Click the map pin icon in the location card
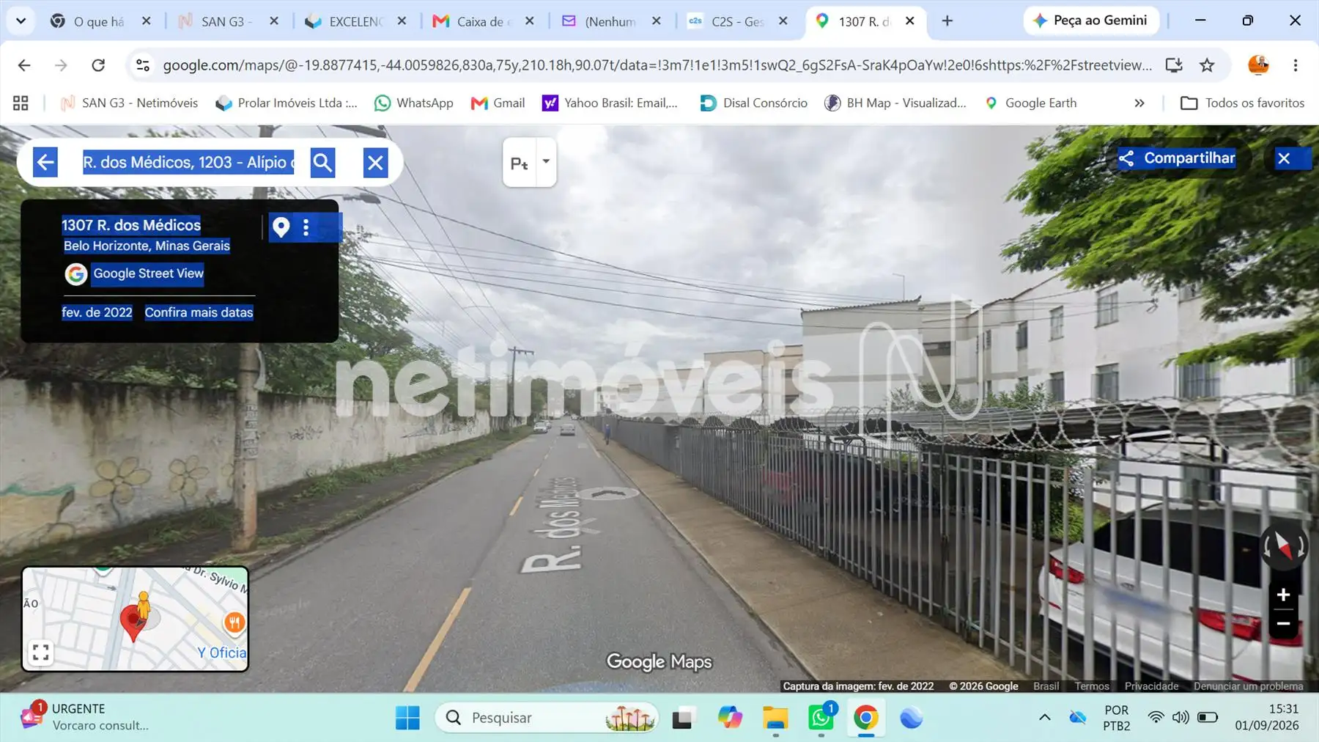This screenshot has width=1319, height=742. [281, 227]
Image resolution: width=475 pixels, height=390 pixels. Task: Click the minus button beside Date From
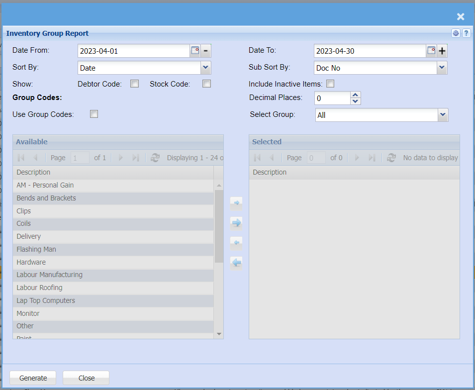tap(206, 51)
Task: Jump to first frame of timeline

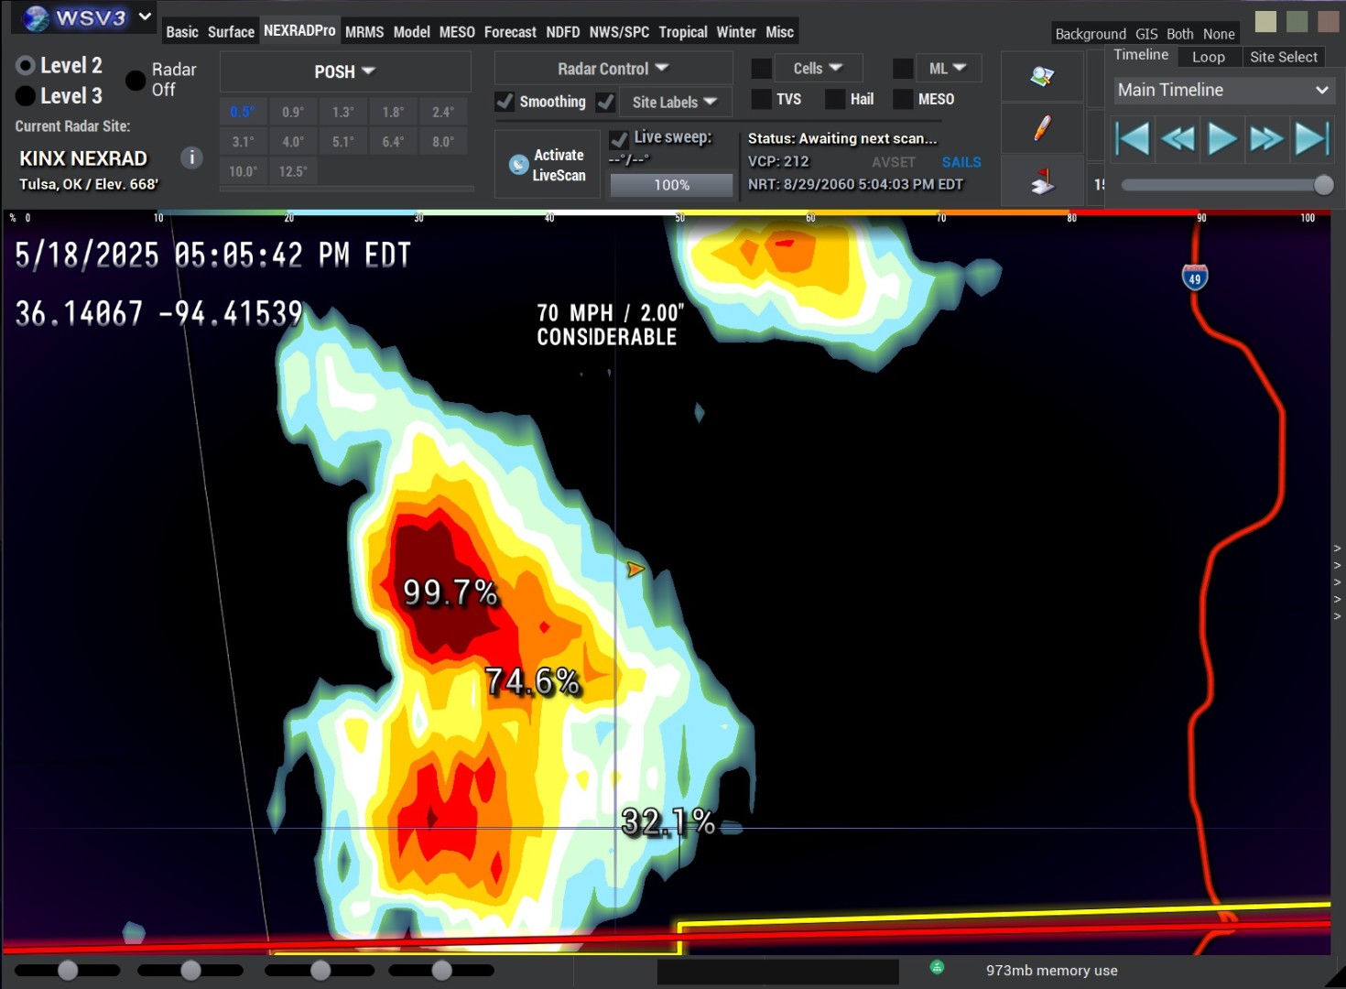Action: (x=1133, y=139)
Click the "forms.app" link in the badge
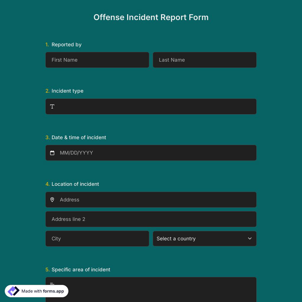This screenshot has height=302, width=302. [x=53, y=291]
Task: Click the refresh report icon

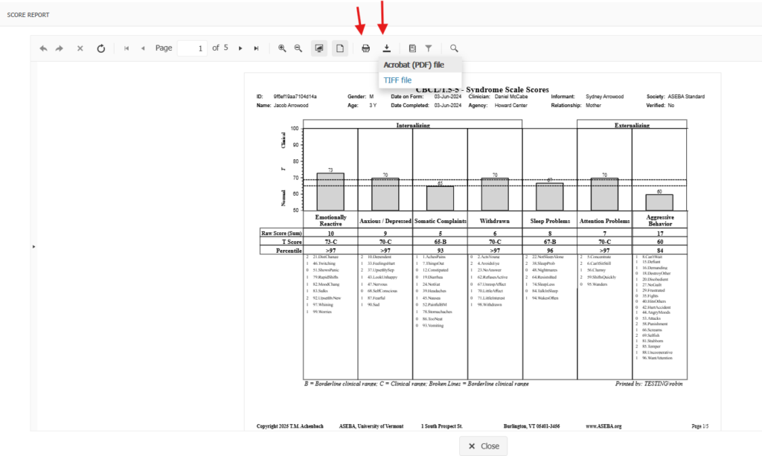Action: coord(101,48)
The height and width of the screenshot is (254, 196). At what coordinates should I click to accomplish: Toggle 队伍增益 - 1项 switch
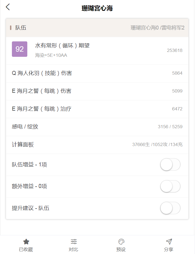pos(170,164)
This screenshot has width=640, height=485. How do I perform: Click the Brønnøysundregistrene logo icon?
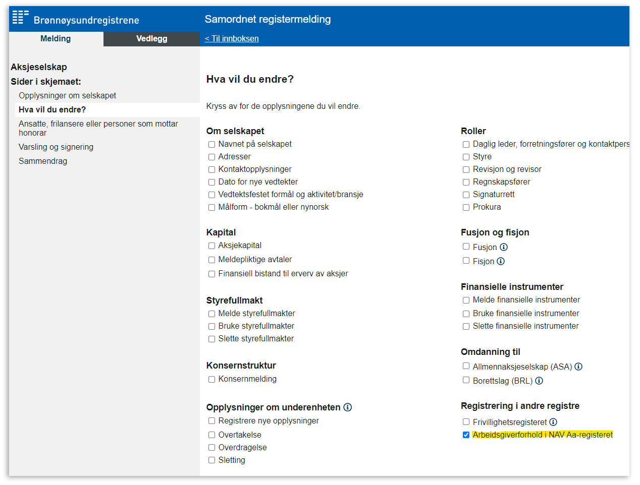20,17
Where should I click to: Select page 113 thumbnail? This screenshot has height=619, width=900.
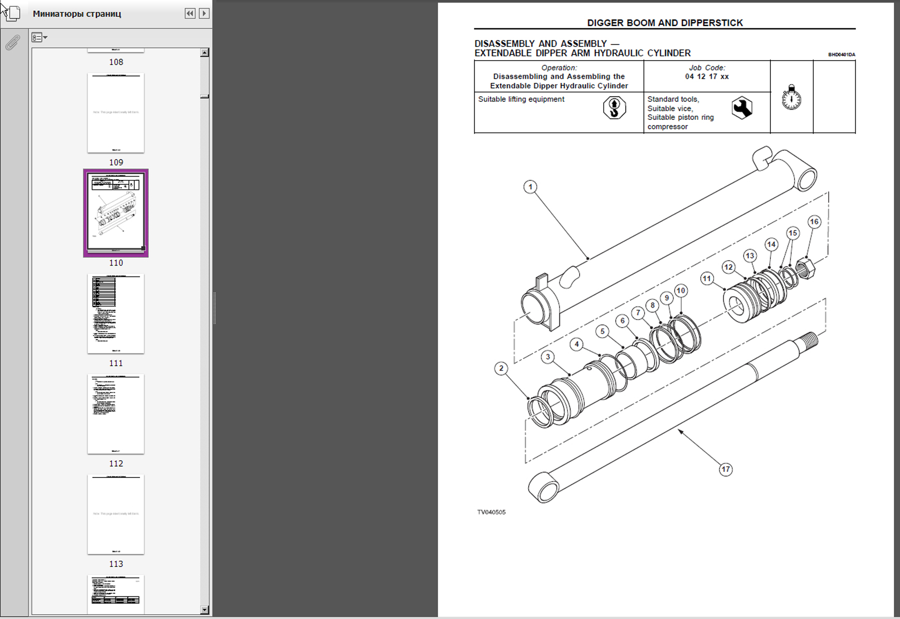tap(116, 514)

────────────────────────────────────────

■ WHAT YOU WILL DO
Repeat the records above word for word, covering all of them, and leave the pictures out of your answer.

■ TASK SOLUTION
Click the map pin icon in the location card
This screenshot has width=1319, height=742. [281, 227]
Image resolution: width=475 pixels, height=390 pixels. Task: Click the minus button beside Date From
tap(206, 51)
Task: Jump to first frame of timeline

Action: (x=1133, y=139)
Click the "forms.app" link in the badge
This screenshot has height=302, width=302. [x=53, y=291]
Task: Click the refresh report icon

Action: coord(101,48)
The height and width of the screenshot is (254, 196). At what coordinates should I click to accomplish: Toggle 队伍增益 - 1项 switch
pos(170,164)
This screenshot has width=640, height=485. How do I perform: Click the Brønnøysundregistrene logo icon?
20,17
Where should I click to: Select page 113 thumbnail? This screenshot has height=619, width=900.
tap(116, 514)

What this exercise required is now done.